This article originally appeared in the Oak Ridge National Laboratory Building Technologies Update Newsletter April 2016 Issue (URL: www.ornl.gov/buildings → Media → News)
Current commercially available insulation materials yield R-6 per inch or less with no major improvements in thermal performance since the 1970s. In collaboration with Firestone Building Products and NanoPore, an Oak Ridge National Laboratory (ORNL) team led by Kaushik Biswas and Andre Desjarlais continues to research prototype composite foam boards with modified atmosphere insulation (MAI) cores.
MAI is a new-generation vacuum insulation panel (VIP) that has the same thermal performance as traditional VIPs but can be produced at approximately 50% of the cost. MAI panels are 6 to 7 times more insulating than current, commercially available insulation materials. The objective of this project, funded by a DOE funding opportunity announcement (FOA), is to develop 2-inch-thick composite polyisocyanurate board insulation with MAI that has an R-value of 25 (R-12 per inch).

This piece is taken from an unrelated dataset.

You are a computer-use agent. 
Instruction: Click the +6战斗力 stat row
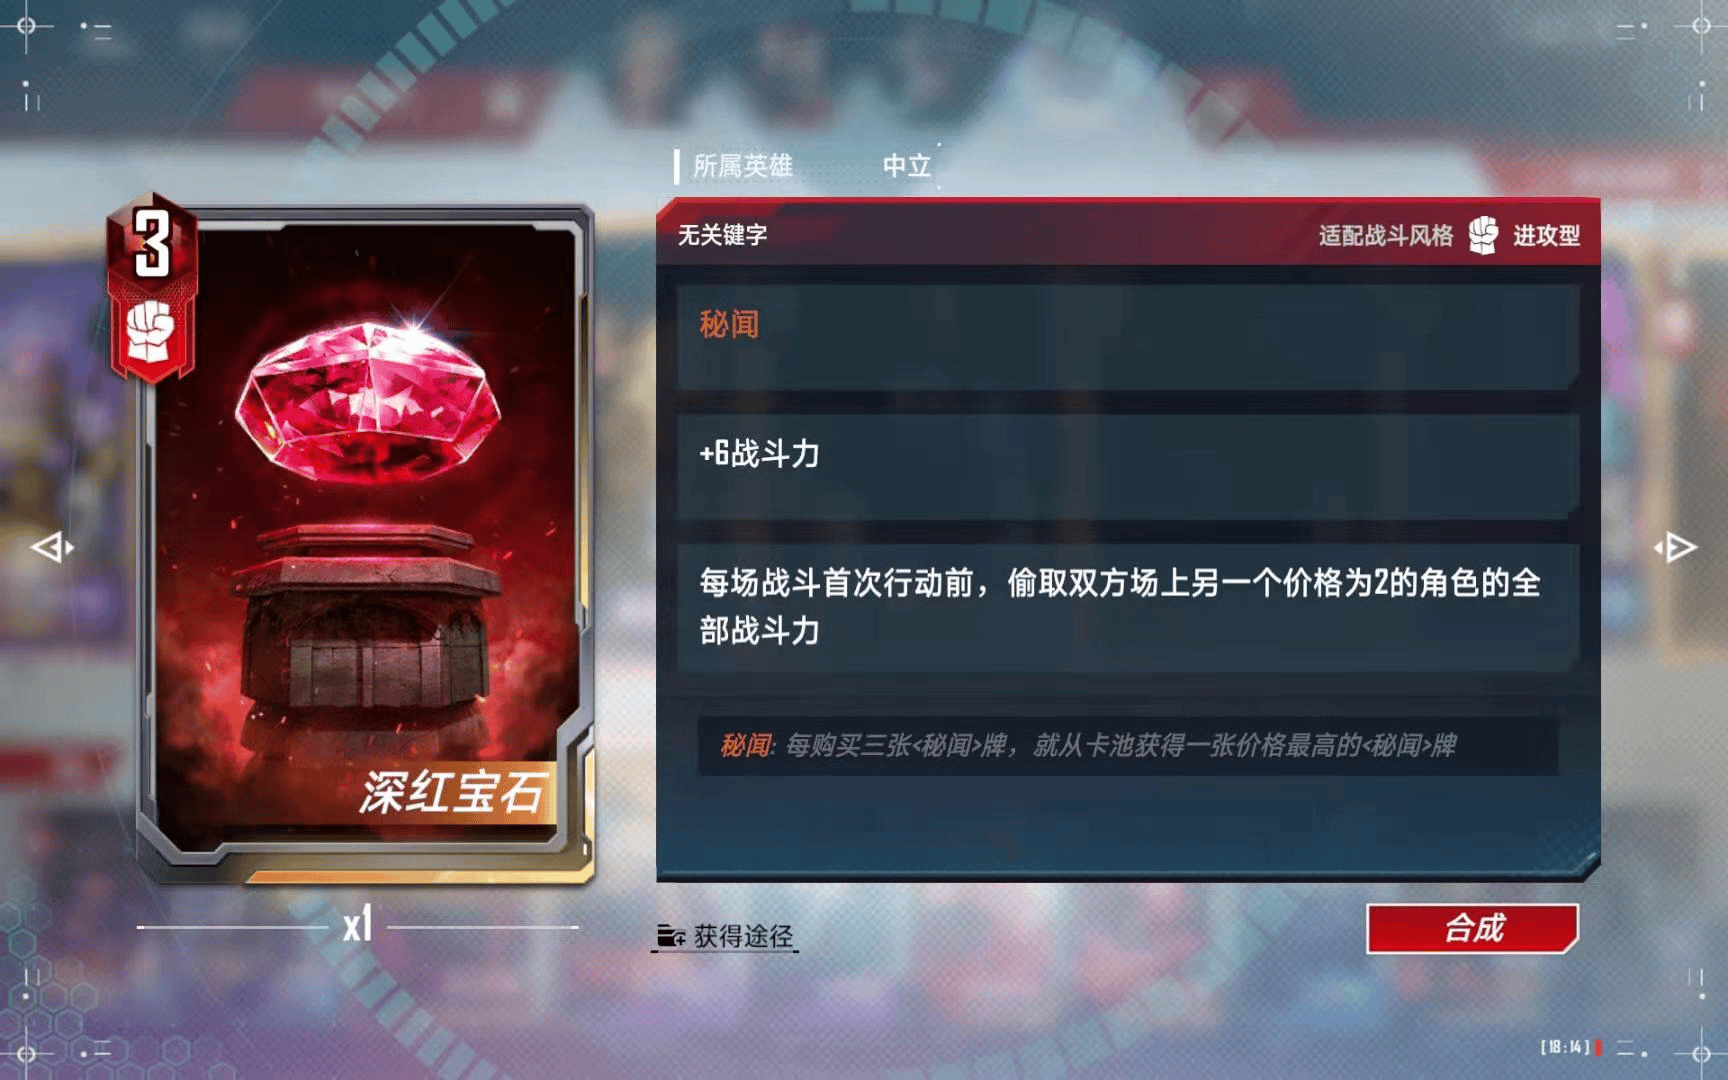pyautogui.click(x=1127, y=466)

The first-generation prototype boards were created by attaching 12 MAI panels to a 4 by 8 ft sheet of 0.5-inch high-density foam substrate in a 3 x 4 array with spacing in between the MAI panels. The spacing allows for cutting the board to the needed length or for fastening the composite board to the building wall or roof without piercing embedded MAI cores and losing the vacuum. The panels were then fed through a standard polyisocyanurate foam board manufacturing line for encapsulation by the foam, creating an insulation board with an overall thickness of 2 inches. Two, 4 by 8 ft composite boards were then used to fabricate a wall assembly test specimen for measuring thermal performance in ORNL’s large hot box.
The hot box analysis, per ASTM C1363, yielded an R-value of 21.6 h-ft2-°F/Btu (or R10.8 per inch), exceeding the team’s expectations for the first prototype. A second-generation design that increases the overall area coverage of the MAI panels by reducing the spacings will be produced and characterized later this year, and higher thermal performance is expected.
This project is sponsored by DOE's Building Technologies Office. The team of ORNL, Firestone, and NanoPore was competitively awarded the funding in September 2014 under a BTO FOA.